Thalamoperforating arteries arising from the posterior wall of the basilar trunk and their involvement to the dome and base is the major challenge in the treatment of this group of aneurysms. Perforators arising from P1 near its origin course obliquely upward and backward. Gentle forward retraction of the dome with sucker tip facilitates their visualization. Temporary occlusion of the parent artery is mandatory for dissection and releasing them from the dome. We use a small curved dissector to clear and separate any perforators clinging behind the base. Occasionally, the base of the aneurysm can be displaced forward enough to see the origin of the opposite P1 and the root of the opposite third nerve across the interpeduncular fossa.
Adequate dissection, proper size of clips, and painstaking and careful checking that both blades are placed properly up to their tips are required to preserve adjacent arteries. The length of the clip should be selected properly according to radiological data. The blade of a single occluding clip should be 1.5 times longer than the width of the base. Longer clips may cause obliteration at the origin of opposite P1 or its perforators.

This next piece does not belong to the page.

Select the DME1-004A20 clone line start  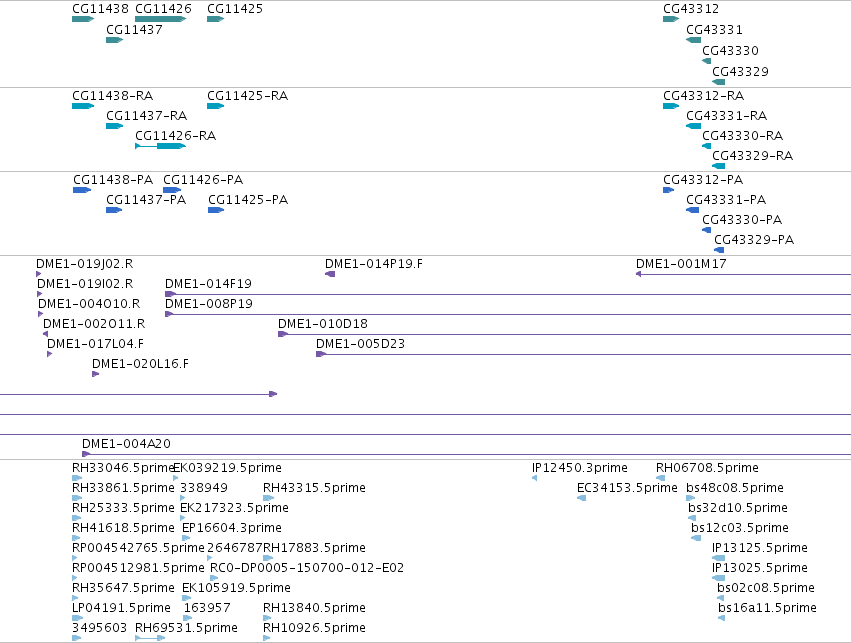[x=86, y=454]
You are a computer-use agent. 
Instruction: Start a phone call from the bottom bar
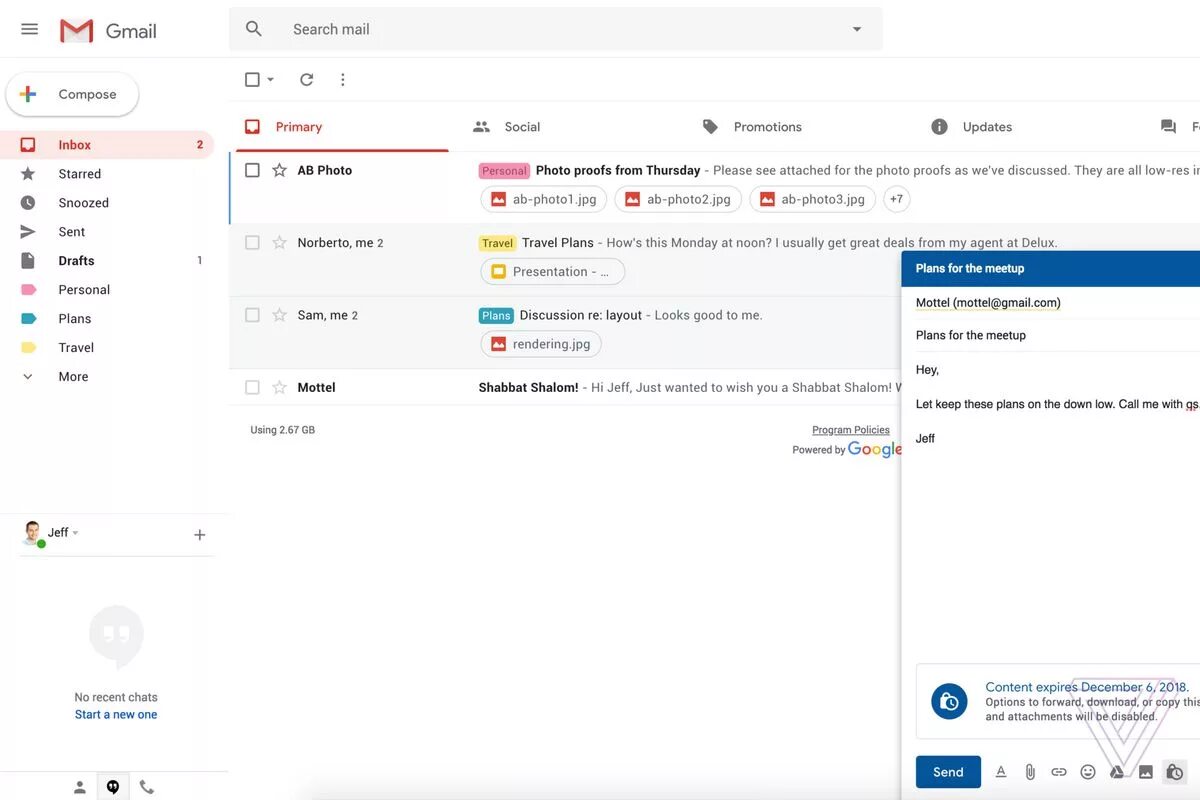tap(147, 786)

Optimal obliteration of the aneurysm is achieved with the blades applied across the neck in parallel with the parent bifurcation, reducing also the risk of P1 kinking. This ideal placement is more likely to occur with the subtemporal exposure. More perpendicular application of the clip often leaves tags of neck in front and behind (“dog ears”), as the sides of the neck are approximated. These neck remnants may grow with time. A low-profile clip applier should be used so as not to obscure vision during application. The design of the fenestrated clip in 1969 by Drake was another important step in clipping the basilar bifurcation aneurysm. P1, adjacent perforators, and even the third nerve can be included safely to the aperture while the blades are occluding the base.

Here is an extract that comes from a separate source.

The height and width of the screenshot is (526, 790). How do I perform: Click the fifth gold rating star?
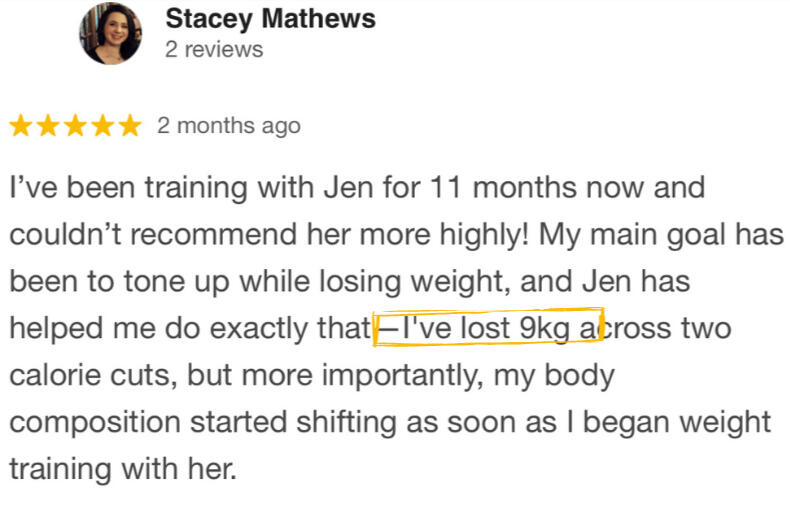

Intraoperative Verification of Clipping: As for any aneurysm, immediate inspection is done mandatorily to determine that each P1 is open and no perforators are caught or kinked by the blades. Rotating the clip handle forward usually exposes the posterior blade and looking just above the blade will determine whether or not any perforators emerge from underneath it. If so the clip must be removed and reapplied as many times as is necessary for perfect placement. We routinely use micro-Doppler to check the patency of the branches after clipping but surprise occlusions may still be seen in postoperative angiography. Noninvasive ICG infrared angiography is very promising in our hands. It helps orientation during dissection, and it visualizes wall thickness and plaques, perforating arteries, and incomplete neck occlusion. ICG angiography will reduce the need for invasive angiography for intraoperative clipping control. Intraoperative DSA using C-arm should be preserved for special cases. Local papaverin is applied after clipping of the aneurysm. The wound is closed to the last stitch under the microscope.

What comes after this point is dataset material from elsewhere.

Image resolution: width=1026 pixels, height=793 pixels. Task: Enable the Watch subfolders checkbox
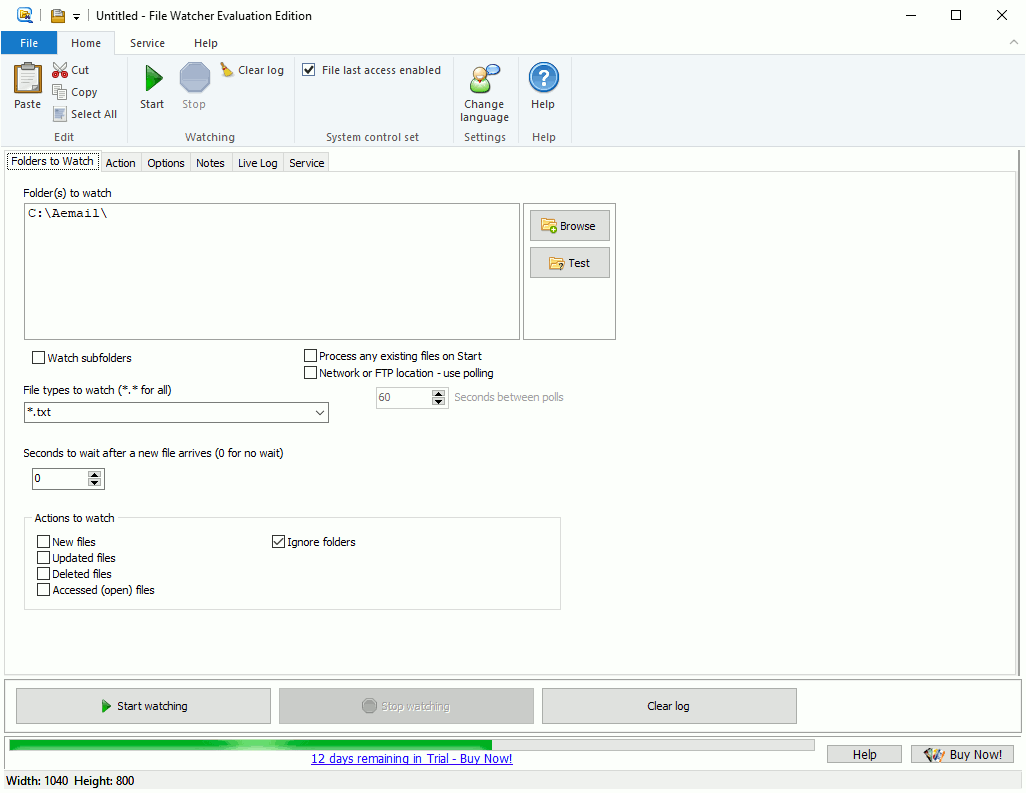click(39, 358)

Conclusion: The main advantages of this approach are the ability to dissect and preserve the perforators from the posterior wall of the aneurysm. The microneurosurgeon is able to visualize the application of the clip to the aneurysm in a fast and simple way and regardless of its size, height, direction, or multilocularity. The inner third of the tent can be divided for very low necks and placement of a temporary basilar artery clip, and there is no necessity to open the cavernous sinus or to remove the posterior clinoid or inner petrous apex.